Maximum Out-of-Pocket for Health Care – May 2014 Update
Posted on June 17, 2014
Frequently Asked Questions for Sponsors of Self-Insured Health Plans
What is Maximum Out-of-Pocket (MOOP)?
MOOP is the most that a plan member is required to pay for health care services during a plan year.
Which Member Costs Are Applied To a Member’s MOOP?
The Patient Protection and Affordable Care Act (ACA) has standardized which costs are applied to MOOP. All member cost-sharing payments for essential health benefits (EHBs) must count toward determining the member’s MOOP. These include copays, deductibles, and coinsurance. Premium payments by the member are not applied to the calculation of MOOP.
What are EHBs?
As defined in the ACA, EHBs are the ten categories of benefits that small group employers must cover as part of their health care plans.

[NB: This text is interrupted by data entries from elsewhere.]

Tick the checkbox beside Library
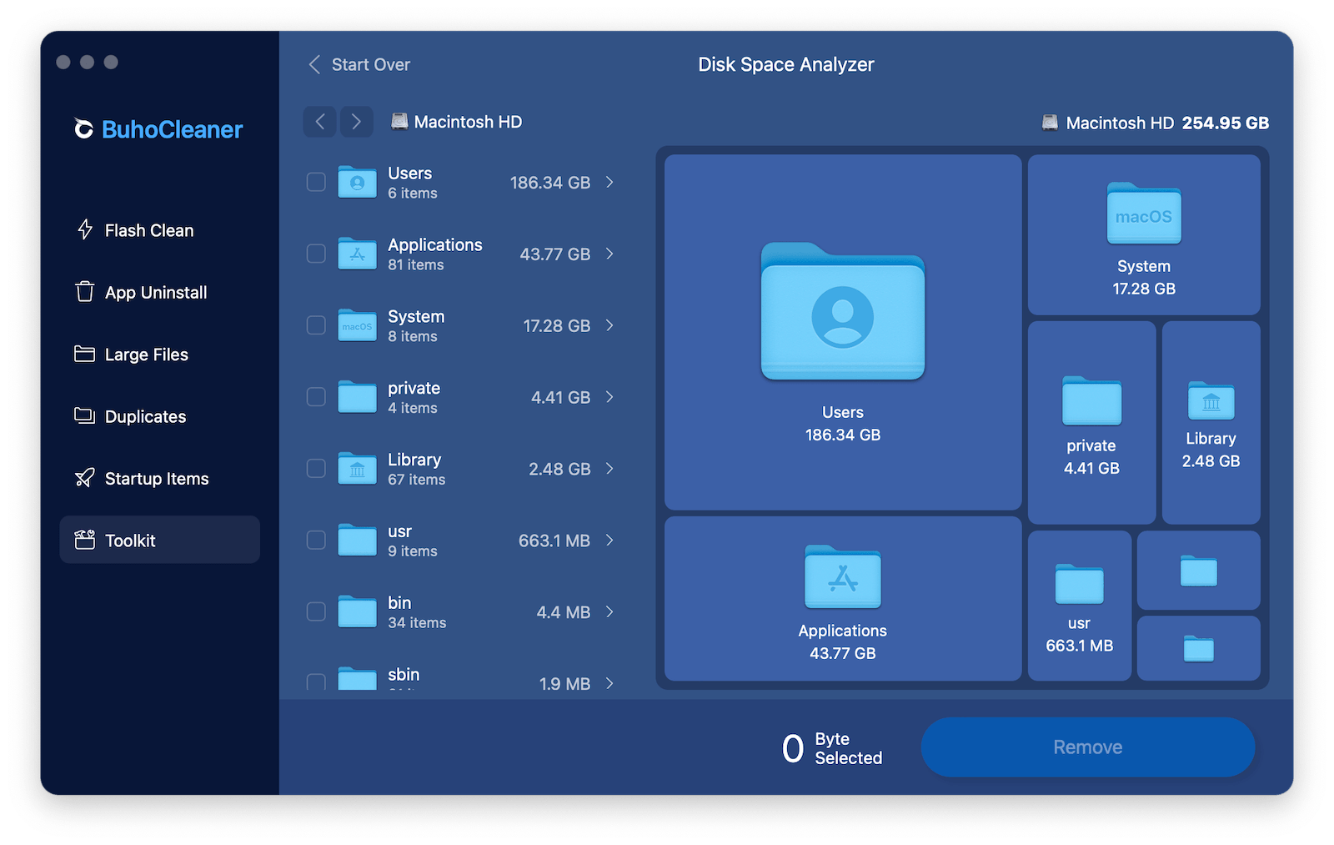This screenshot has height=845, width=1334. pos(316,468)
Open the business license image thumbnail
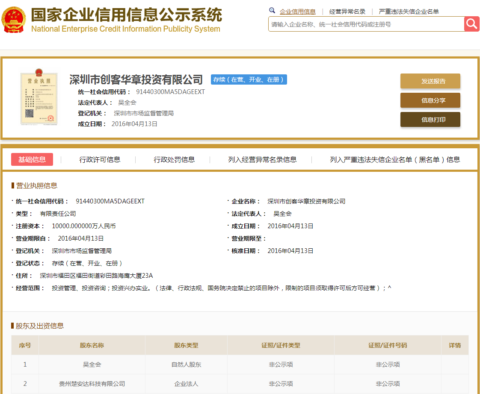This screenshot has width=480, height=394. 39,98
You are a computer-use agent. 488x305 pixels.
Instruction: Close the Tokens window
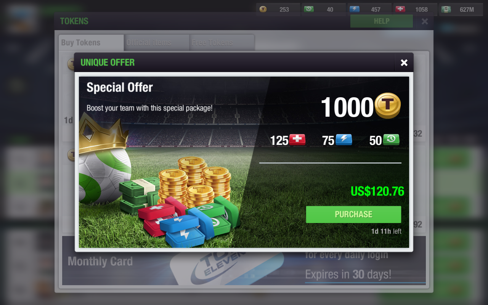tap(425, 21)
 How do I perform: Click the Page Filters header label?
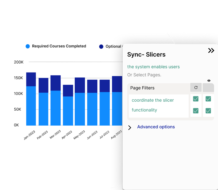point(142,88)
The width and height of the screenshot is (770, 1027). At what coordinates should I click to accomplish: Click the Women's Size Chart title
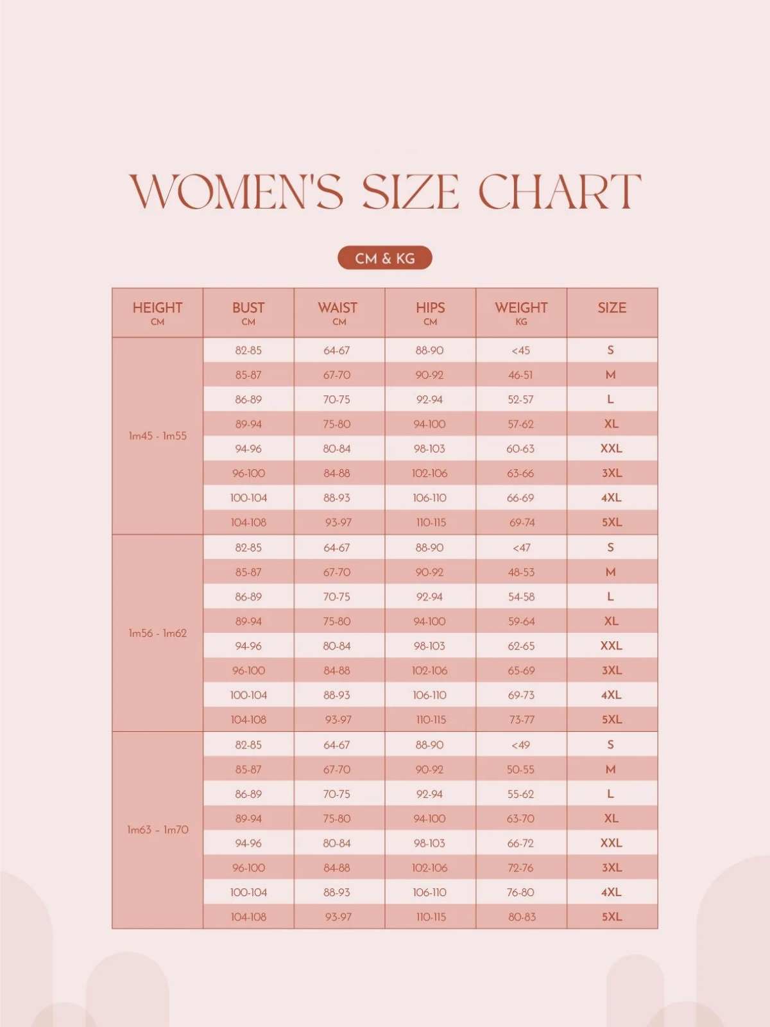click(x=385, y=191)
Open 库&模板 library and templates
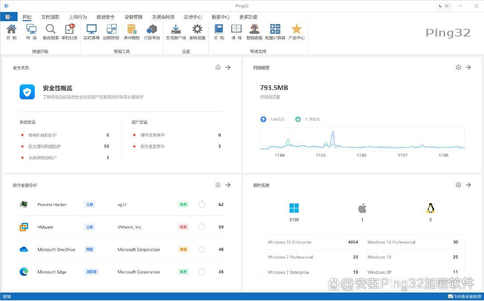 (x=131, y=32)
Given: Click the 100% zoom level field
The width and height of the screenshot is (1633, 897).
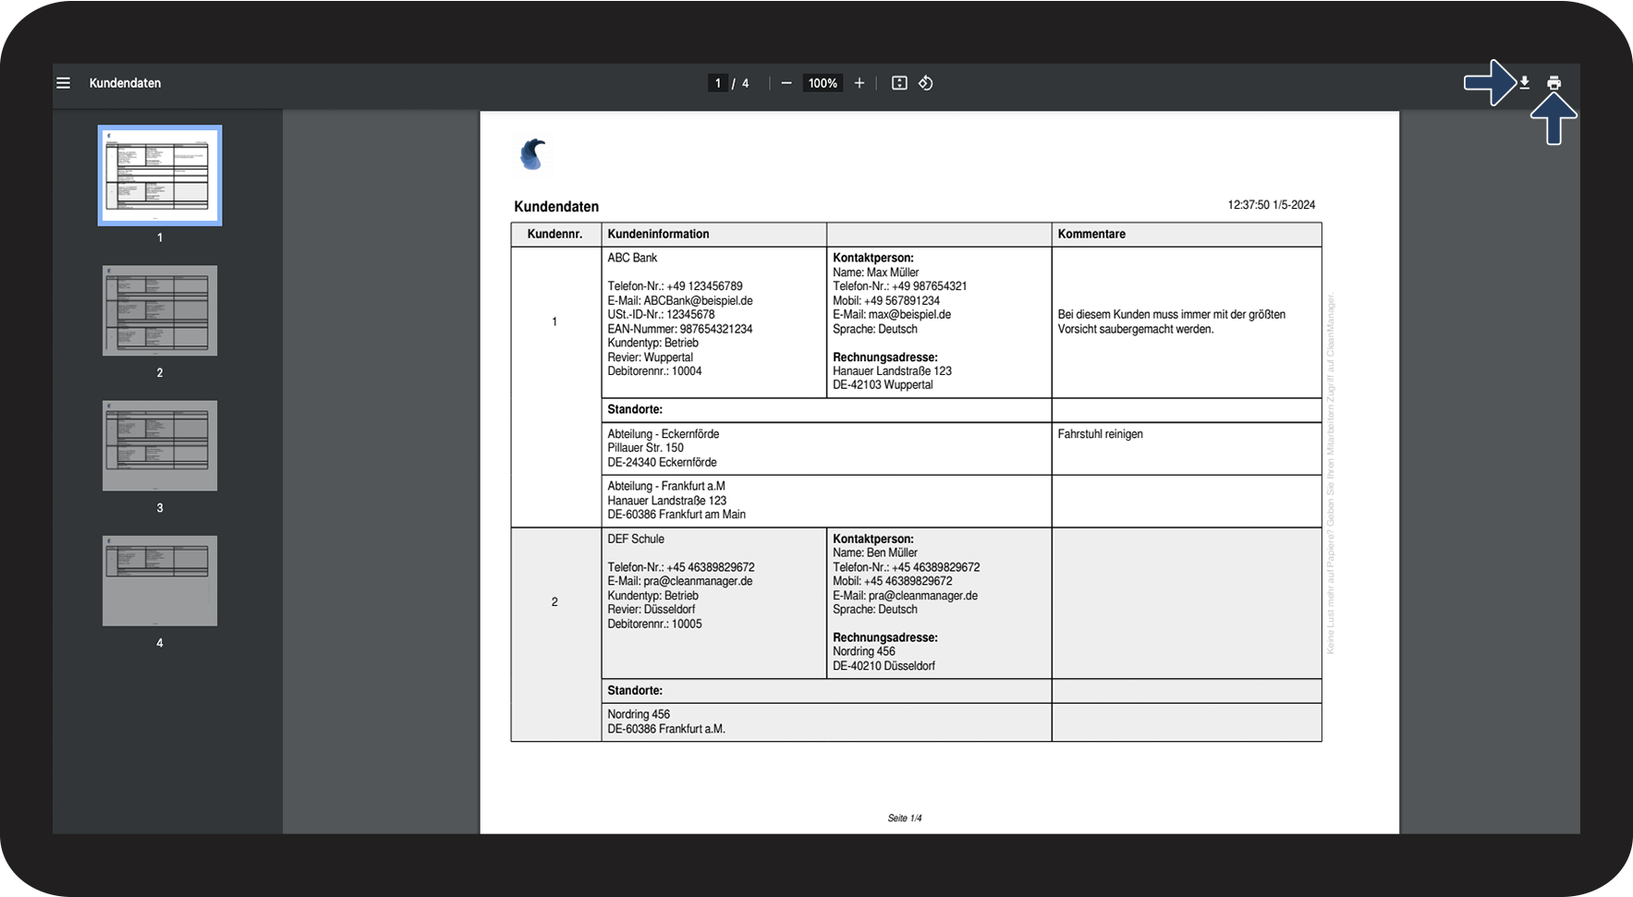Looking at the screenshot, I should [x=823, y=83].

The ten categories are
• Ambulatory services, such as doctor’s visits and outpatient services
• Emergency services
• Hospitalization
• Maternity and newborn care
• Mental health and substance use disorder services
• Prescription drugs
• Rehabilitative and habilitative services
• Laboratory services
• Preventive and wellness services and chronic disease management
• Pediatric services, including oral and vision care
As a large group employer, is my company required to offer coverage for EHBs?
No, the ACA does not require large group employers to offer coverage for all ten categories of EHBs. However, if a plan offered by a large group employer covers any of the EHBs, the member cost-sharing for those EHBs must be applied to the member’s MOOP.

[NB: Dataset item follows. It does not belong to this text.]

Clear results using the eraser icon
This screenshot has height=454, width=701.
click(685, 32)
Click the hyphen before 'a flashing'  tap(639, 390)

As the sponsor of a self-insured health plan, do I have to establish a MOOP? If so, how much does the MOOP have to be?
Yes, all health plans, whether fully- or self-insured, must establish a MOOP for their plan years that began on or after January 1, 2014. The ACA provides that the MOOP cannot exceed the deductible limits established by the IRS for high-deductible health plans. In 2015, those limits are $6,600 for an individual and $13,200 for a family. The IRS adjusts these limits annually. You are allowed to set your plan’s MOOP below those limits.
In 2014, there was a safe harbor for plans that use separate third-party administrators for medical/surgical benefits and pharmacy. Has that safe harbor been changed?

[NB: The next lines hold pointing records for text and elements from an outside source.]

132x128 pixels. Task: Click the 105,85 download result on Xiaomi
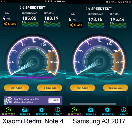[x=29, y=18]
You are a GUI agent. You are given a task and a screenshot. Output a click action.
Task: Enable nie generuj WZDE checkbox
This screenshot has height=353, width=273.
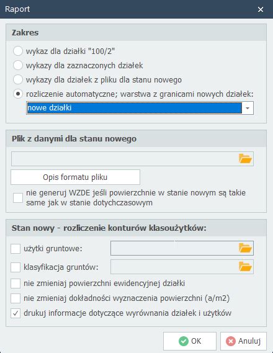[18, 198]
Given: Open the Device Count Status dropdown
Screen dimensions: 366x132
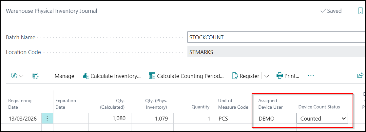Looking at the screenshot, I should (344, 119).
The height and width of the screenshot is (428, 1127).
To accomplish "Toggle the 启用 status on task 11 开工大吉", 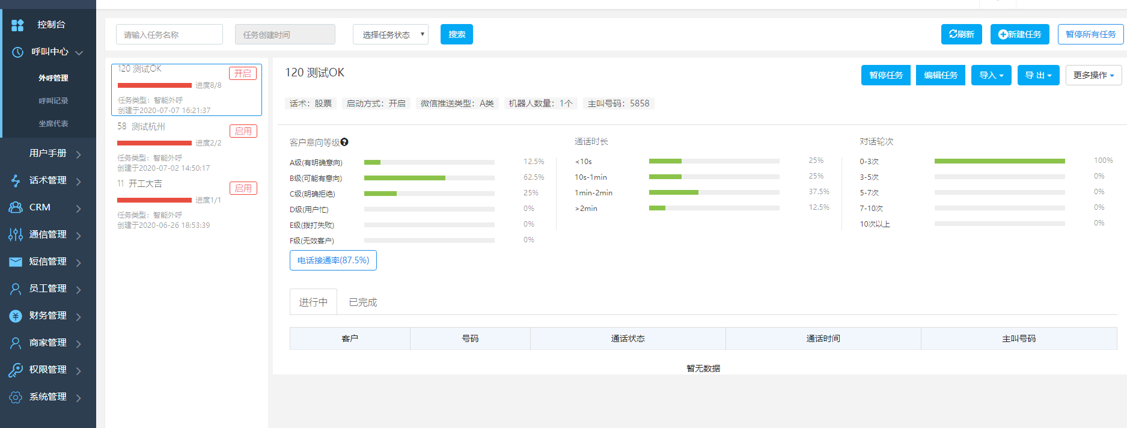I will pos(243,188).
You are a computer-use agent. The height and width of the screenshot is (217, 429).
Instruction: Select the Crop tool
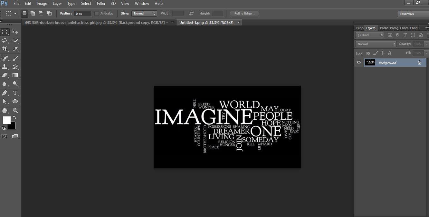pyautogui.click(x=5, y=49)
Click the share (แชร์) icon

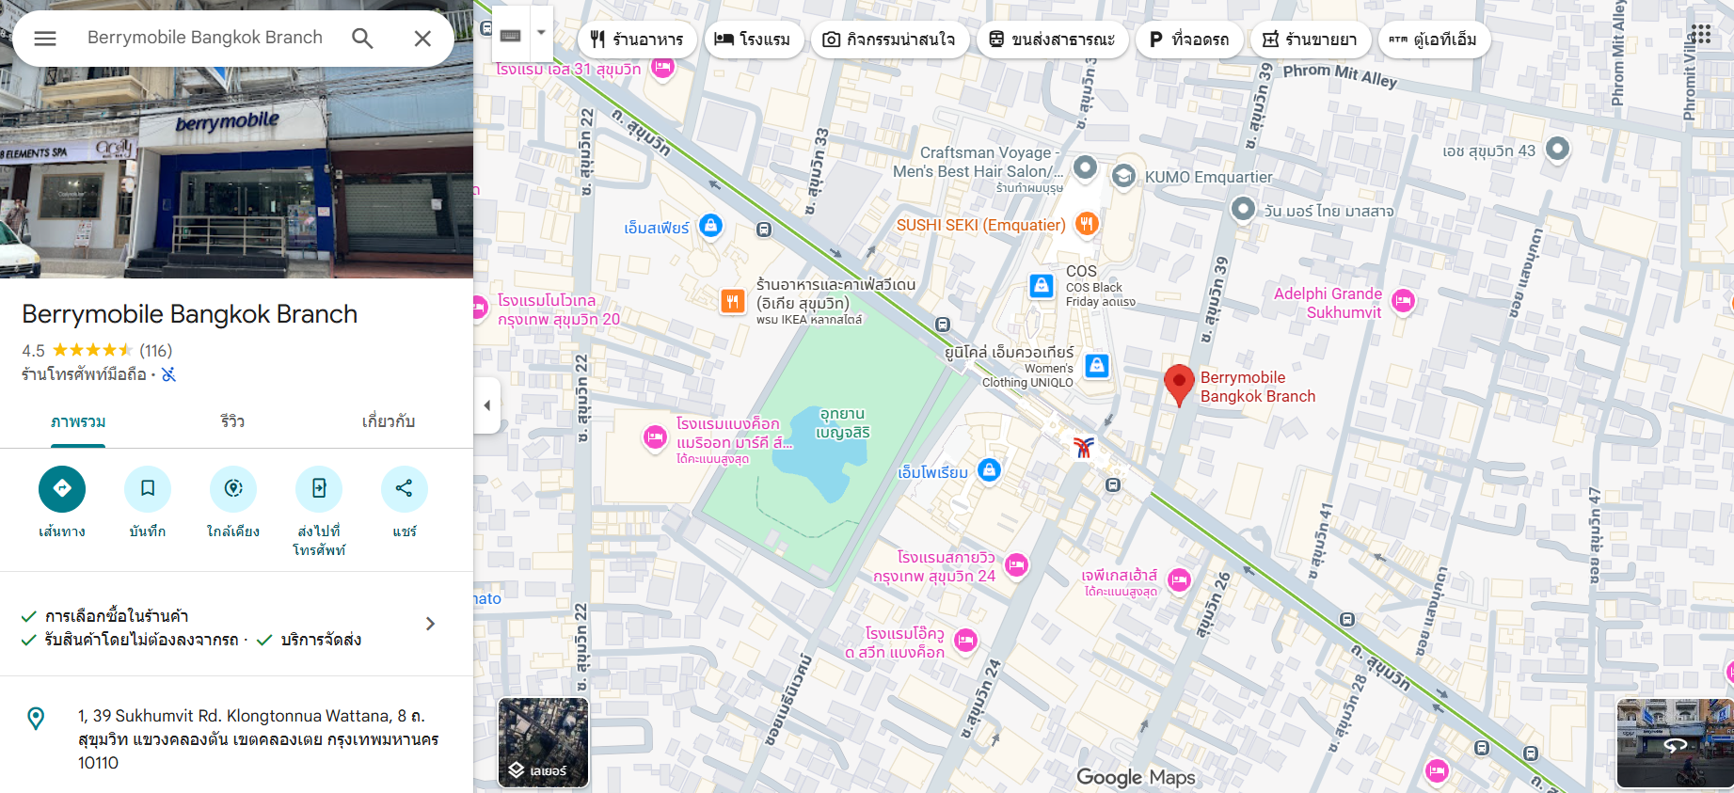[x=405, y=488]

Yes, there are changes to the 2014 safe harbor for plans that use different companies to administer benefits. Beginning with plan years starting on or after January 1, 2015, all EHBs must be subject to MOOP. However, if your plan uses separate administrators, you can still establish separate MOOPs for the benefits administered by different companies. If the plan decides to establish separate MOOPs for the benefits administered by different companies, the total of all the MOOPs cannot exceed the maximum allowable amount for the year.